The interview process started out pretty normal.
- Resume application
- Technical questions via email (~2.5hr, by the time proofing etc is complete)
- Recruiter conversation (0.5hr)
- Team lead 1:1 (1.5hr)
- Open Source work done to their (for profit) product (30+ terrible hours)
Lets just get right to the technical session:
I was informed that the interview would be: 1hr pairing session, with 1-2 hours after to wrap it up in a nice reviewable commit.
In the 1hr pairing session, I barely got an introduction to their app. The feature requirement was poorly spec'd and the interviewer decided to make some judgement calls on what it actually entailed.
After a 2 week period I had submitted a diff of: 77 changed files with 514 additions and 94 deletions
This involved, learning everything about their app. Custom features, setup, fixing their terribly slow spec suite. And writing my new feature to work appropriately with every edge case, and all other possible features. This also involved them having to bring in additional code reviewers to handle questions the original interviewer did not have answers for.
It involved writing documentation for unspec'd requirements- of which I was marked poorly for not having guessed the correct assumptions about unspec'd requirements.

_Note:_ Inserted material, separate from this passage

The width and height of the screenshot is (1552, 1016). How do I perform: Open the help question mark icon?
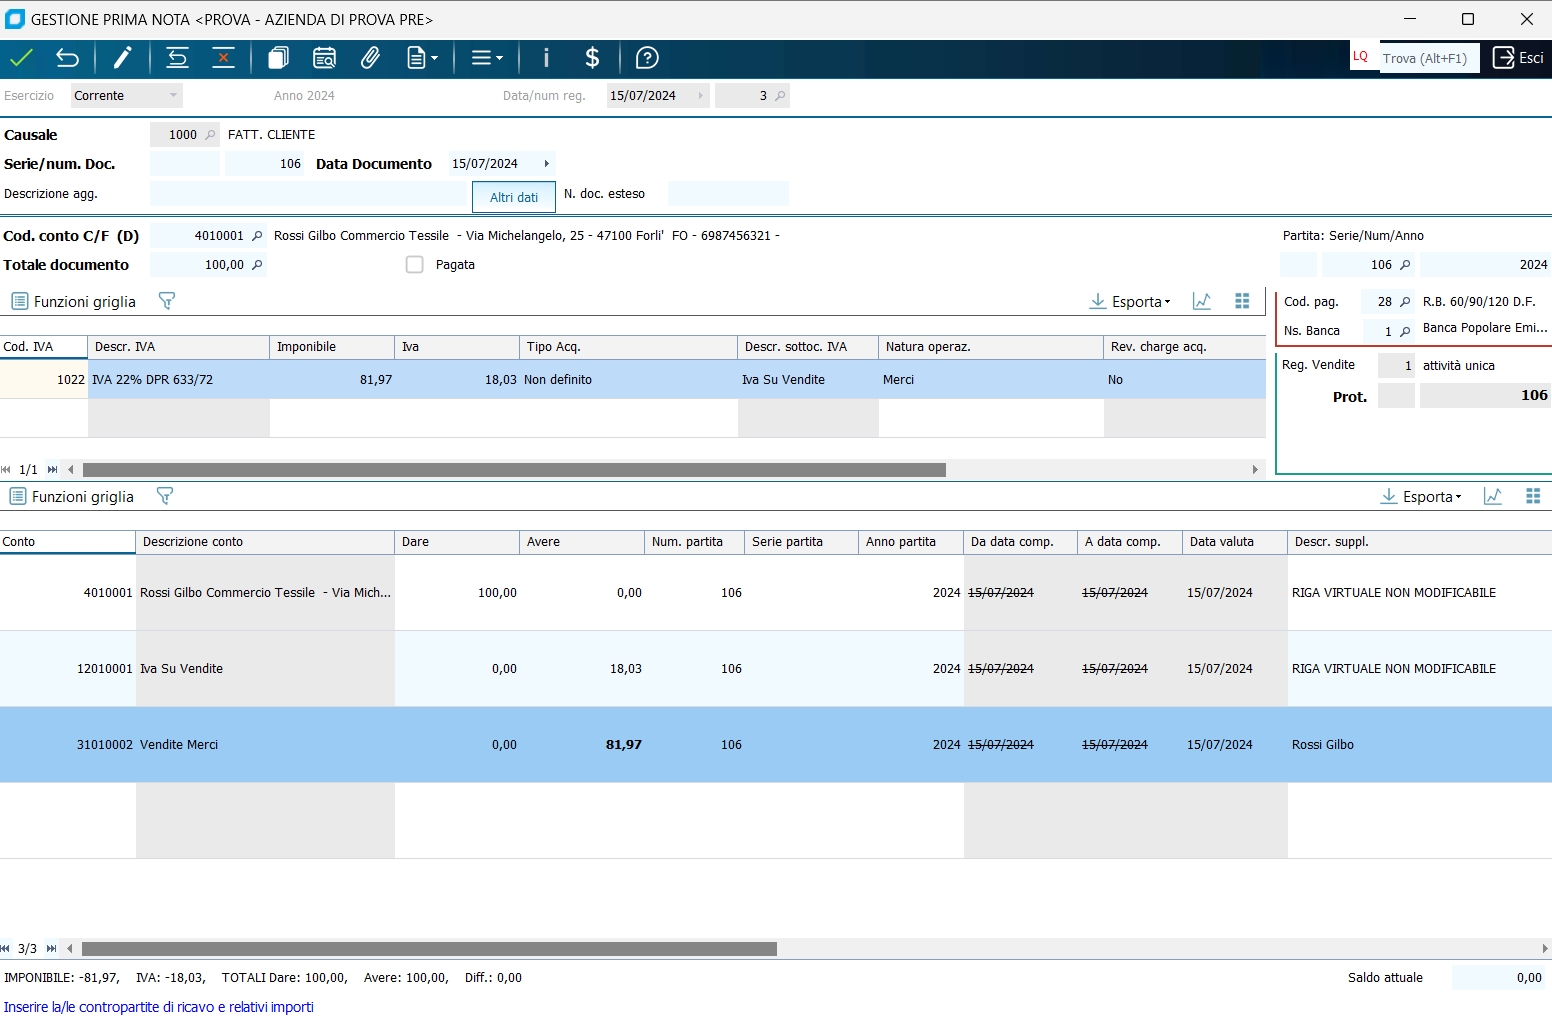point(647,58)
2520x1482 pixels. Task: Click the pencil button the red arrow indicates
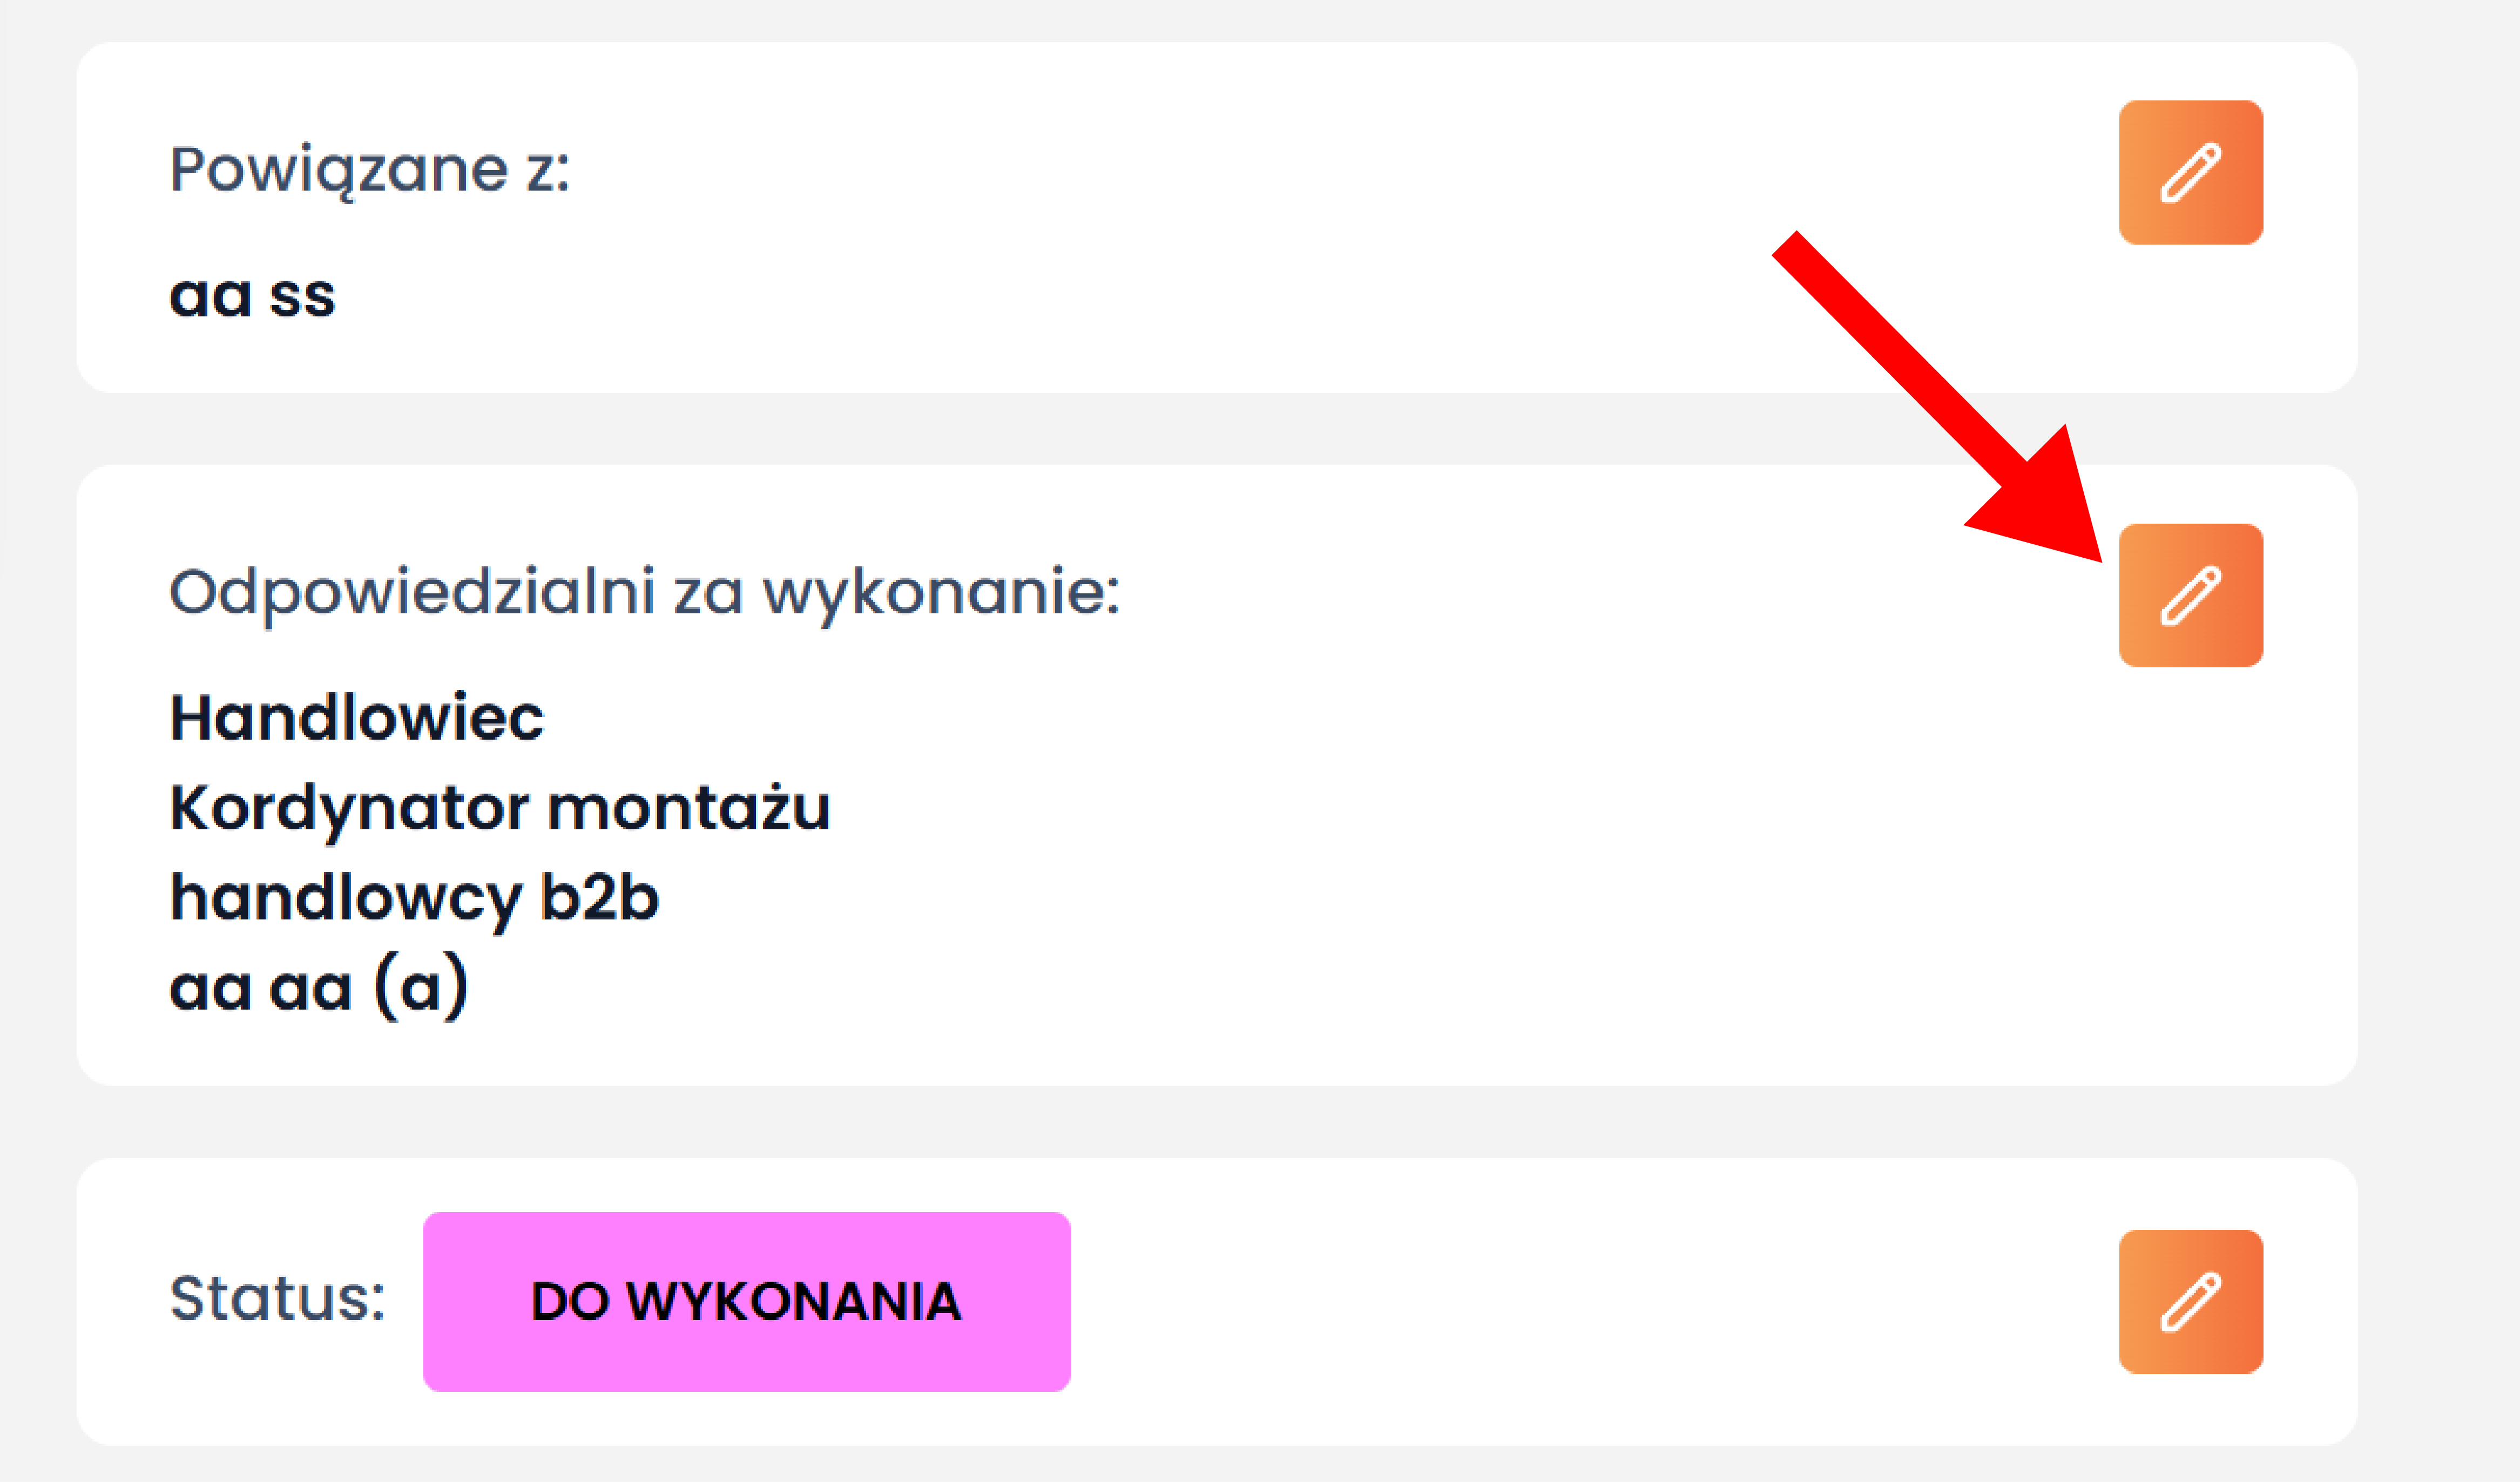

It involved managing backwards compatibility on all their API endpoints to manage this new feature.
The interviewer informed me after the fact that there was a 3 review cut-off. Of which two of my reviews were done after I had pushed un-finished code (because commit early, and commit often), but had not asked for a review. So the reviewer reviewed unfinished broken code, and of course I received bad marks for that.
The whole process was a complete and utter disaster. To the point I was just waiting to tell them I was pulling out of the interview process entirely.
I don't believe anyone on their current team, could have done this issue in 3 hours, let alone someone who had to learn the codebase starting with no context, and sporadic support.
As a matter of fact, being open source, it did actually take one of their employees an additional month+ to complete the feature as required.
Do not do free work for them.
In Canada this type of interview is actually illegal. Any work a company actively uses after an interview, is required to be paid for.